Il était le plus valeureux, le plus aguerri. Et il mit cette puissance au service d'une terrible utopie ; celle de piller à la mort son amer aiguillon.

La première chose qu'il accomplit ; la première entorse au règlement fut celle de retirer ses lunettes. Le monde ne lui avait étrangement jamais paru aussi clair. Il le voyait tout en nuances de vie.

Il n'était pas seulement fou d'une humaine ; il aimait la vie et était devenu curieux des humains.

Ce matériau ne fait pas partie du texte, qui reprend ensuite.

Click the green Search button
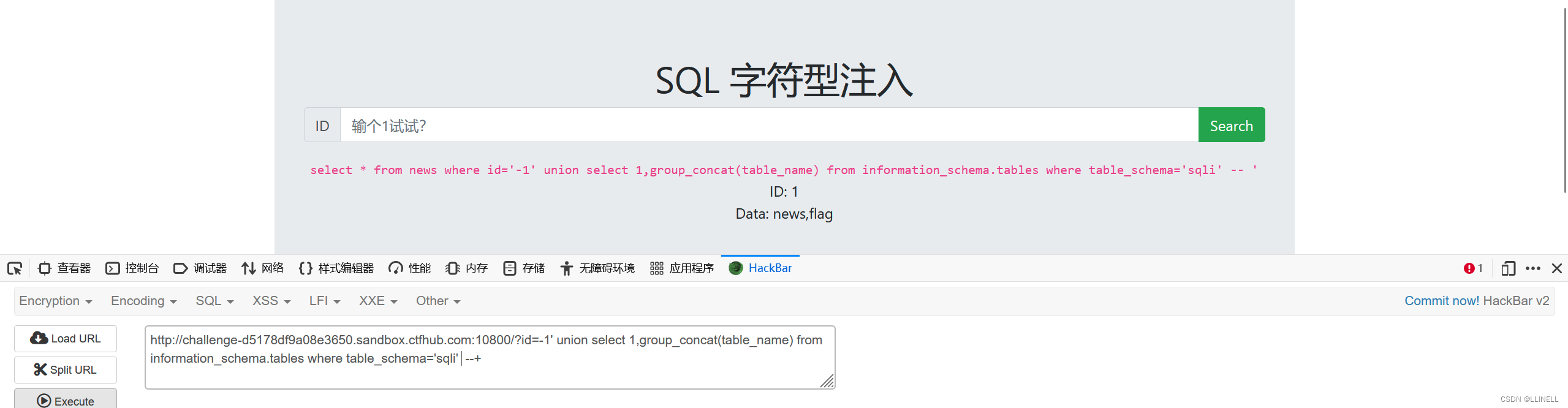 (1230, 125)
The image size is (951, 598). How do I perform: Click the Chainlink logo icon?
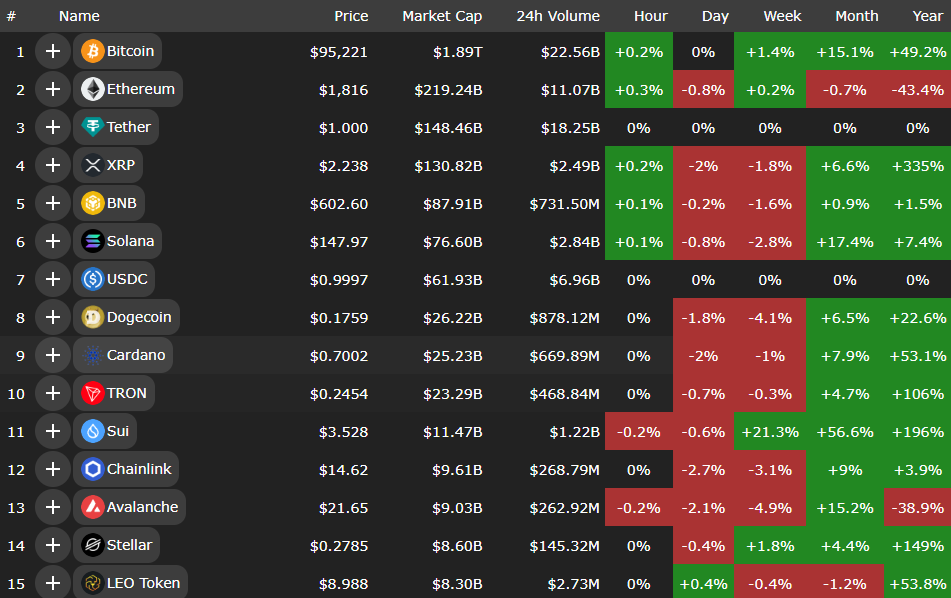pos(93,469)
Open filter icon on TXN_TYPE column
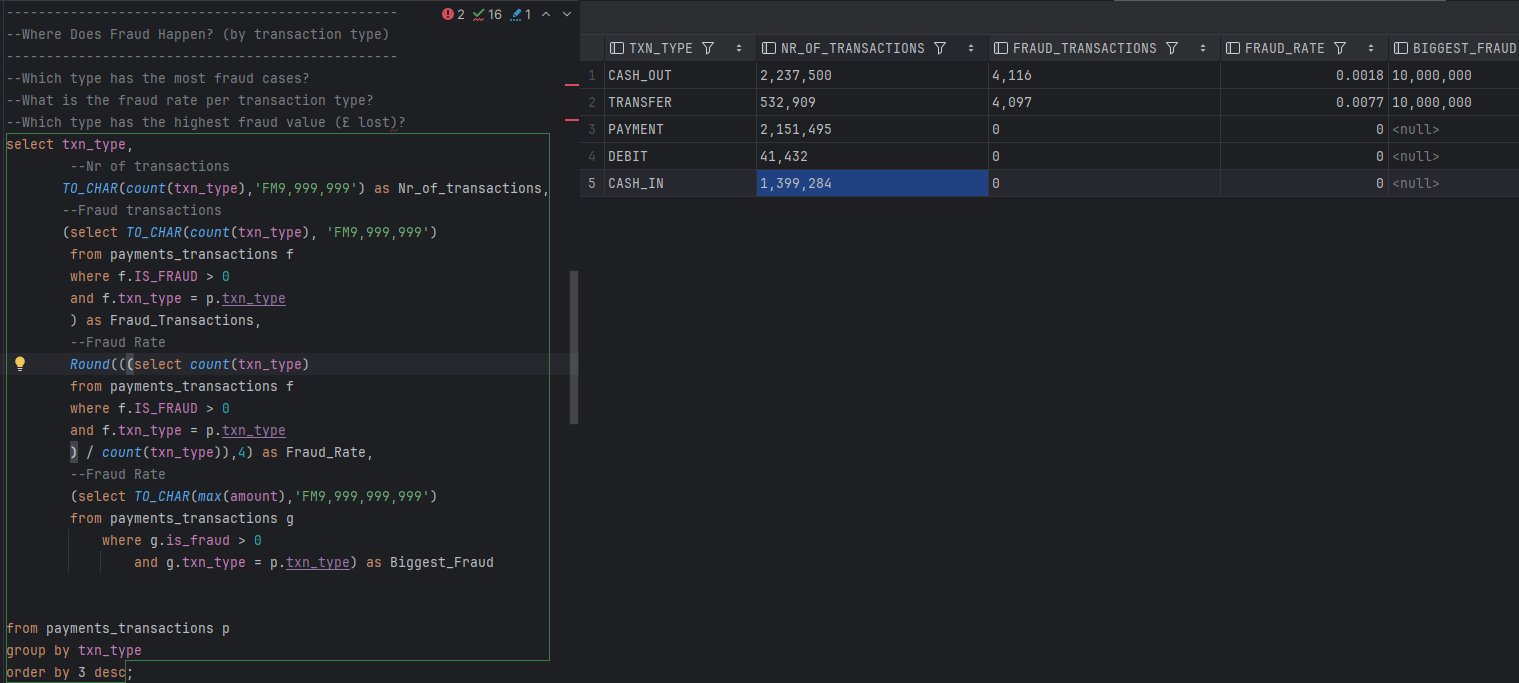 pos(708,48)
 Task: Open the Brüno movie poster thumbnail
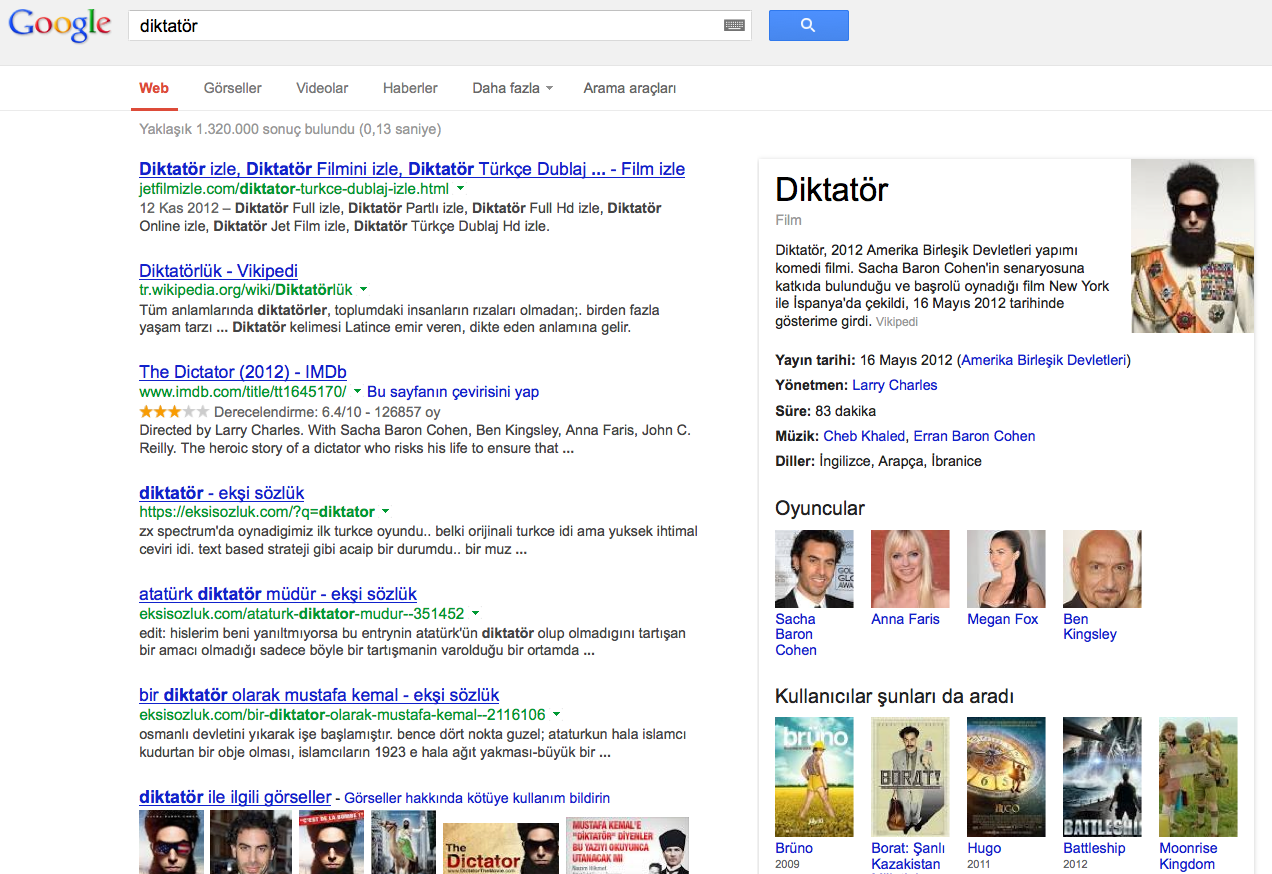coord(814,776)
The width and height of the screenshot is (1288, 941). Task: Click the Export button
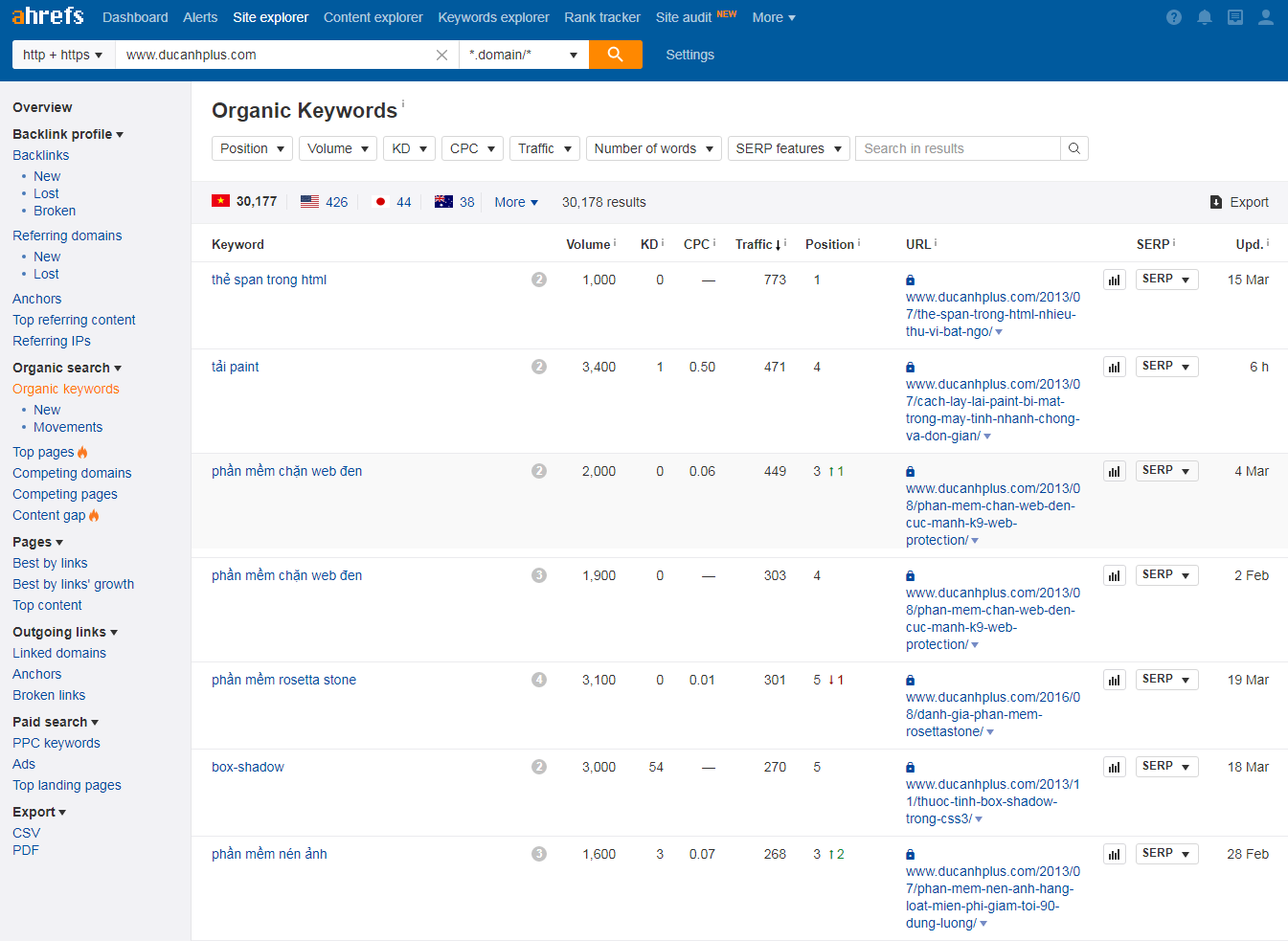coord(1239,202)
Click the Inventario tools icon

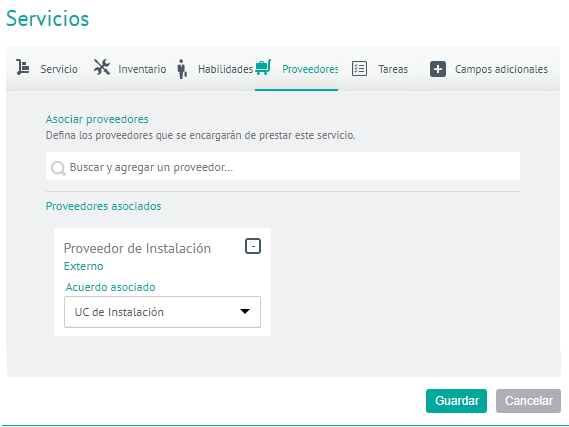(102, 67)
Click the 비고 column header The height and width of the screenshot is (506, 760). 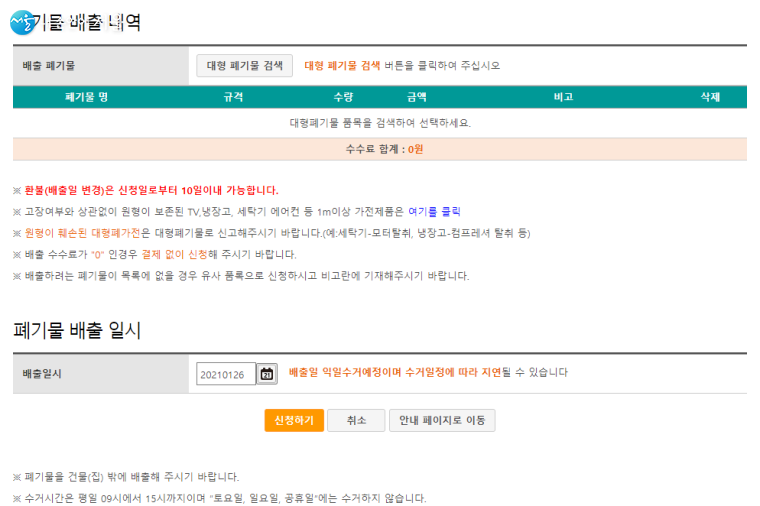(x=563, y=97)
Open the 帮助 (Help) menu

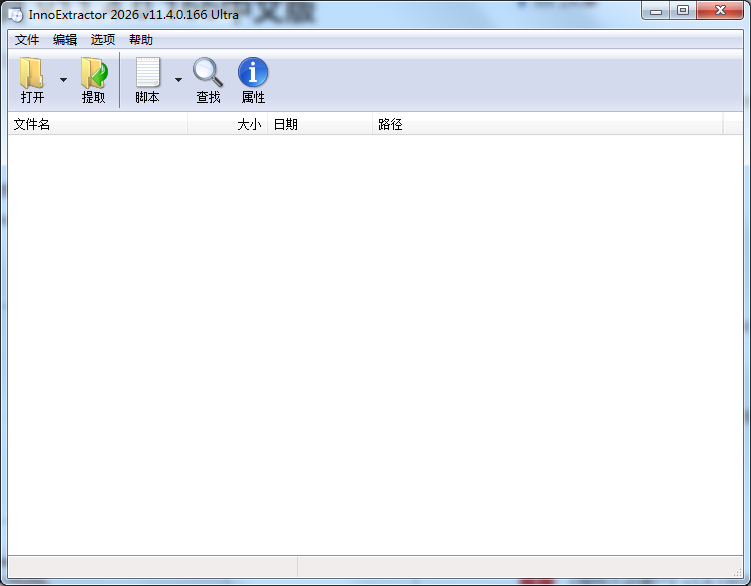[x=141, y=40]
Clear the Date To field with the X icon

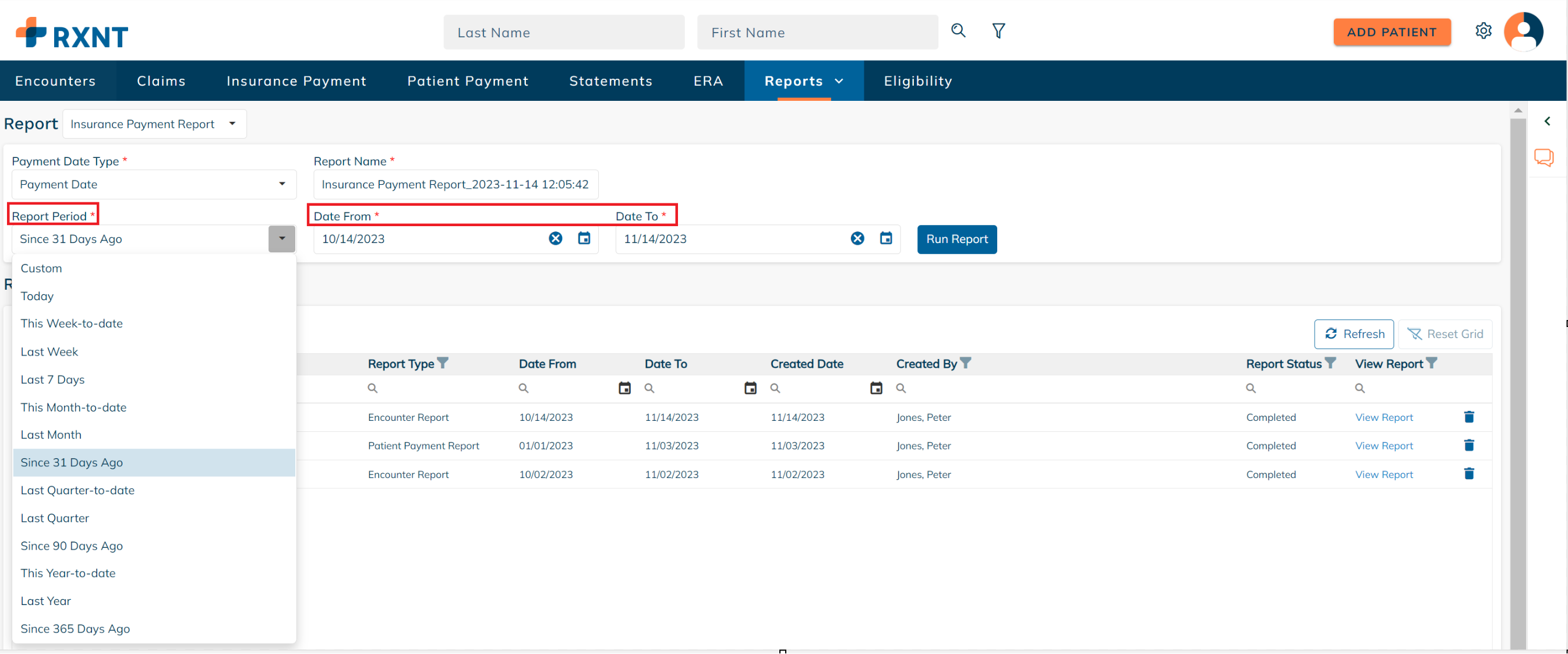[x=857, y=239]
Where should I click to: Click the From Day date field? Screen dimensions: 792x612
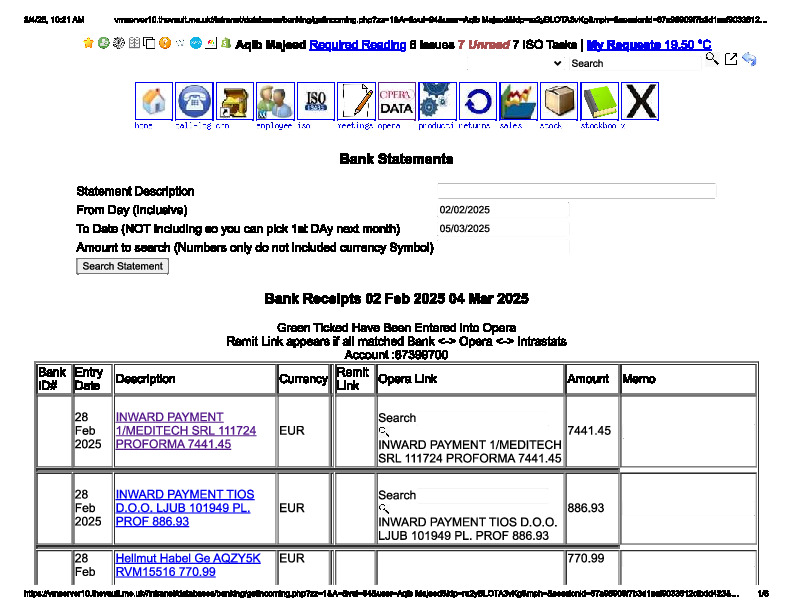coord(503,210)
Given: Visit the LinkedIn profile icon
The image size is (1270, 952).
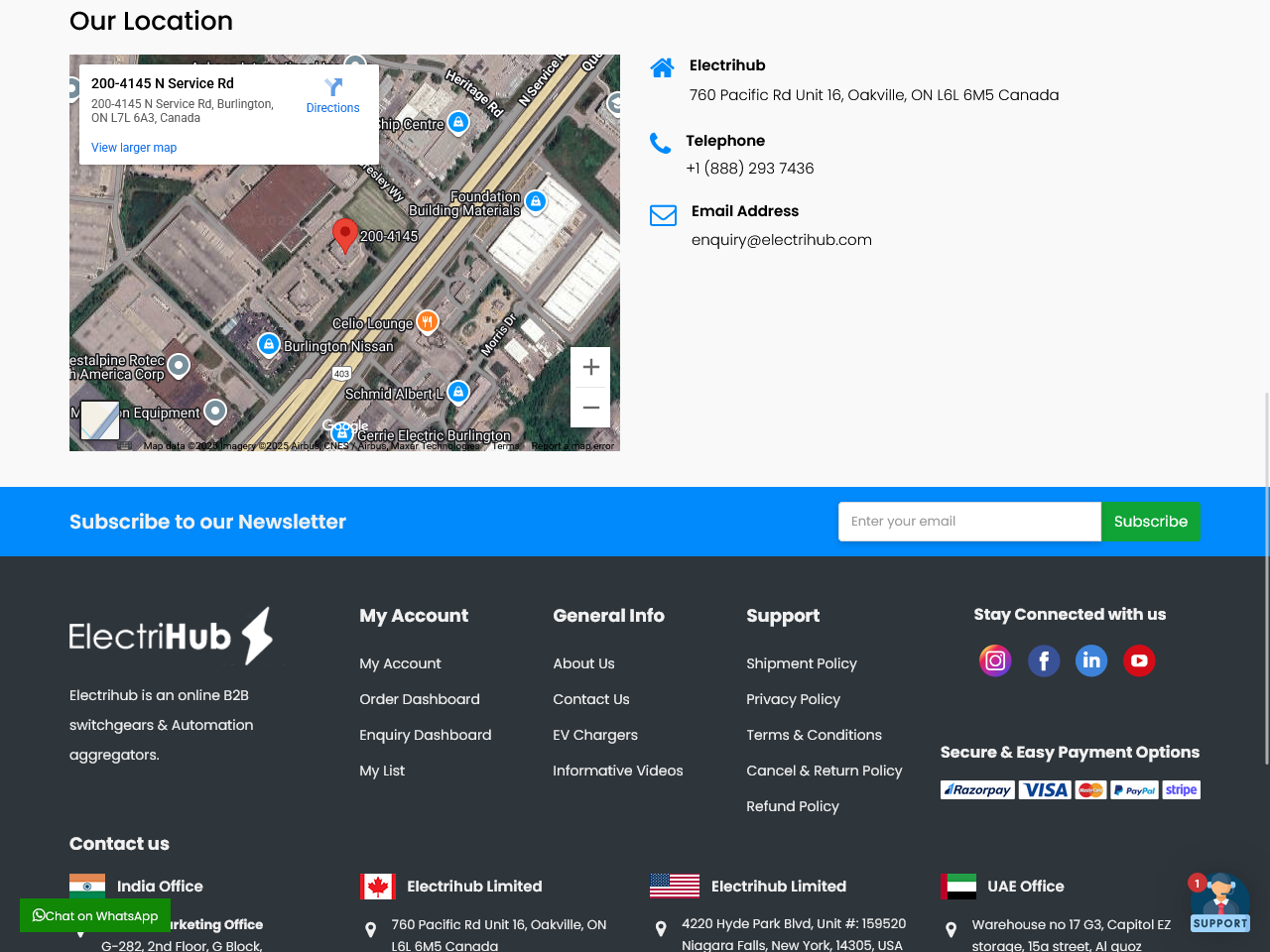Looking at the screenshot, I should 1091,660.
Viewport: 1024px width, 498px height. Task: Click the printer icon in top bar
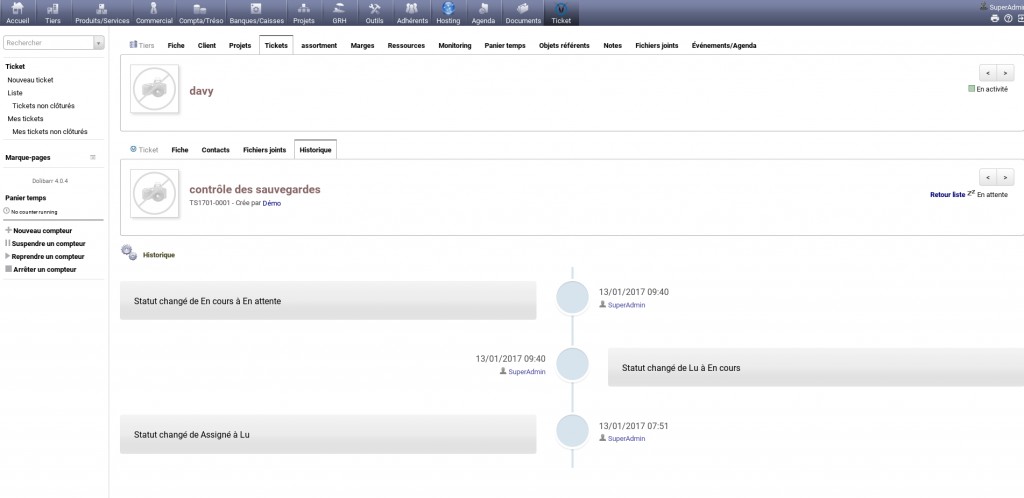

Alors que l'ordre suprême des Shinigamis s'apprêtait à le convoquer au conseil le plus strict de discipline, il joua un coup de Trafalgar et réduisit en miettes bon nombre de Q.G. sans pouvoir être stoppé, surgissant là où on l'attendait le moins. Sa faux, sans doute la plus redoutable de toutes tant elle s'était nourrie de vies, était devenue l'instrument d'un chaos sans précédent.

Debout sur le tas de ruines, il laissait le vent filer entre ses pans argentés, regard suspendu dans le vide. Il était un être à la dérive et, dieu, que cette dérive était jouissive !... Il ne s'était jamais senti aussi libre, aussi vivant !...

Il échappa avec brio aux mains de ses détracteurs et fit son nid sur Terre, parmi la vie qu'il chérissait tant. Il s'était même permis d'emporter avec lui sa faux - dernière offense portée à l'Organisation qui exigeait qu'un déserteur la restitue avant de tourner le dos à cette uniformité conventionnelle.


Il y choisit un métier en rapport étroit avec la mort puisqu'il devint gérant d'une boutique mortuaire. Cette couverture lui permettait de conduire bon nombre d'expériences allant à l'encontre même des lois séculaires qu'il exécrait à présent, chef de file d'une rébellion sans précédent.

Acharné, opiniâtre, rebelle jusqu'au bout de ses ongles laqués de noir, le Shinigami tourné croquemort agaçait en haut lieu.

Las, l'organisation ne parvint guère à lui mettre la main dessus. Il était devenu un maître en esquive. En outre, sa réputation le préservait de son ombre menaçante.

Il avait troqué le visage sévère pour un rictus habité. Tout lui arrachait un rire. Rire par dépression. Rire comme attaque ultime à cet univers sinistrement rangé qu'il avait côtoyé durant trop de siècles.